_本文_
- - -

過労死の原因はどこに?

今週の木曜日に、沼津市に宅地建物取引士の法定研修の講師として行ってきました。

 

講義がちょうどお昼前に終わったため、昼食を沼津港内の食堂に行って食べてきました。

 

やはり、魚は美味しかったですが、それ以上に驚いたのは、自動車のナンバーでした。

 

港の共同駐車場に停めてある自動車のナンバープレートの地名が「沼津」や「静岡」はほとんどなく、「品川」「足立」「習志野」「長野」など県外のものでした。

 

沼津港深海水族館など話題になる施設ができて、近くに伊豆や箱根という観光地を抱えているので、平日にも観光客が来るのでしょう。

 

さて、最近、電通の新入社員だった、女性従業員(当時24歳)が平成27年(2015年)に過労自殺したことが話題になっていますね。

 

過労死」は「過労を原因とする死亡」という意味ですので、その死亡の経緯が自殺の場合と不整脈など突発性の症状の場合があります。

 

いずれも過労→死亡との間の関係性(因果関係)の証明が一番難しいし、争いになるところだと思います。

 

先月末には、三重県の津地方裁判所でも過労死について、経営者側に約4,600万円の賠償を命じる判決が出ています。

 

この経営者はミスタードーナツのフランチャイズをしている四日市市の中小企業です。

 

ドーナッツ店だけでなく、コンビニエンスストアや自動車用品販売店など大手の小売チェーン店は、その会社が直営するよりも、地域ごとの中小企業に経営を委託するケースの方が多いです。

 

私たち消費者は、ミスタードーナツ、セブンイレブン、ファミリーマート、ケンタッキーフライドチキン、オートバックスなど、おなじみの看板があれば、「看板のお店」という認識で買物をすることが多いです。

- - -

_表示された情報_
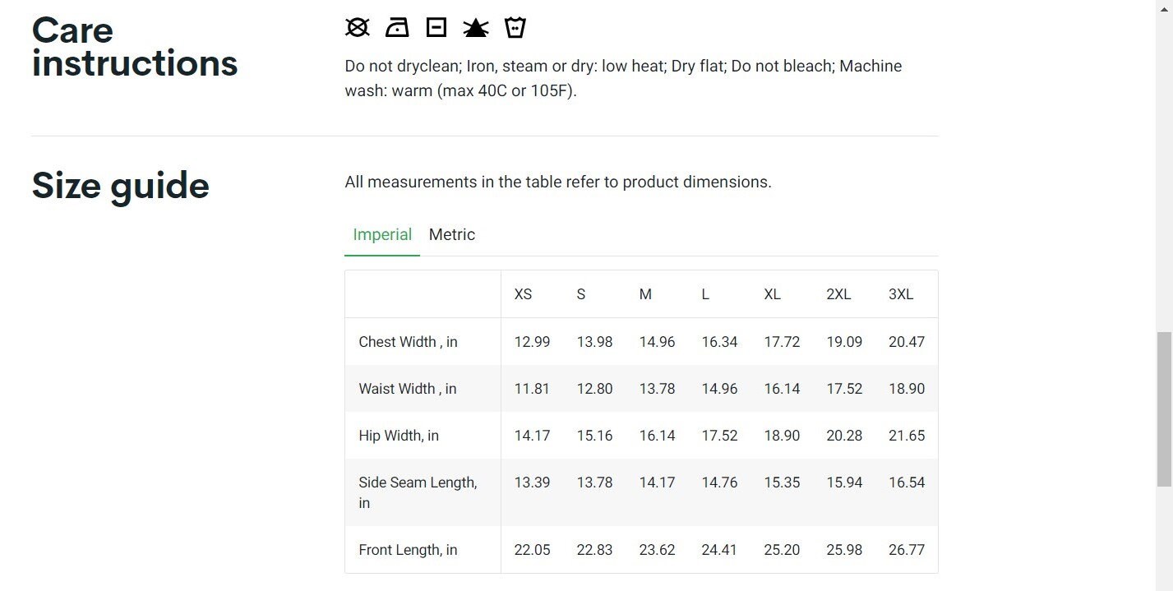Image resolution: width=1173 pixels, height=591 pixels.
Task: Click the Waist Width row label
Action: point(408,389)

- - -

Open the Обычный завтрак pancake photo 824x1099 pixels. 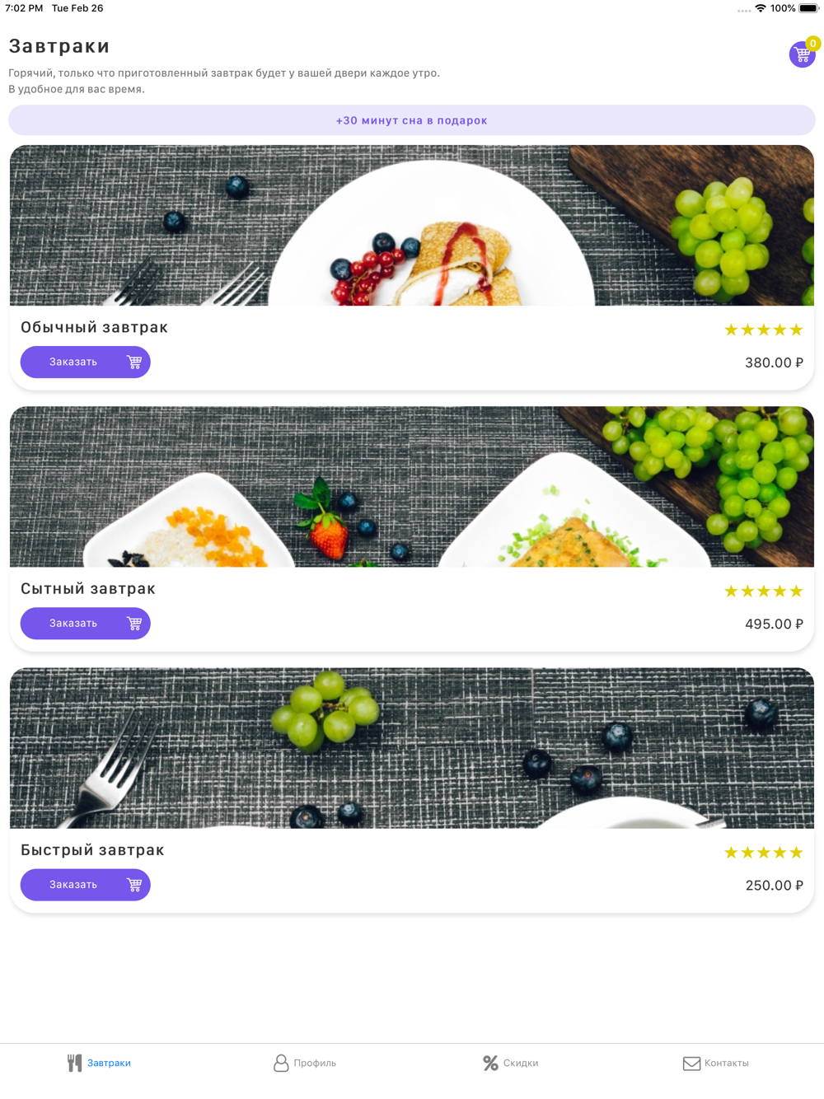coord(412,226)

- - -

_あなたの課題_
過労死について書かれた本文を、最後の文のあとから続けて書いてください。

_この問題の答え_
しかし、例えば同じファミリーマートでも、静岡市の中心部のお店と海の方のお店とは経営会社が違うことが多いです。

 

ですから、一見、「ミスタードーナツの店長が過労死」というと、大企業の従業員が過労死したように見えますが、実は、実際には看板を借りて営業をしているその地域の中小企業の従業員が過労死したということなのです。

 

この津地裁の裁判でも、ミスタードーナツを全国展開している㈱ダスキンが被告となるのではなく、加盟店となっている(看板を借りている)中小企業が被告となっています。

 

そのため、有名な看板のお店で過酷な労働条件で働かされる従業員が出てきやすいのです。

 

この裁判では、50才の店長が過労により不整脈で死亡したところ、そのお店では死亡する前の6ヶ月間の残業・休日出勤(時間外労働)が月112時間を超えていたということです。

 

過労死ラインと言われるのが残業80時間ですから、大幅なオーバーと言えるでしょう。

 

また、会社が店長の業務負担を軽くするための改善対策をとらなかったことも重くみました。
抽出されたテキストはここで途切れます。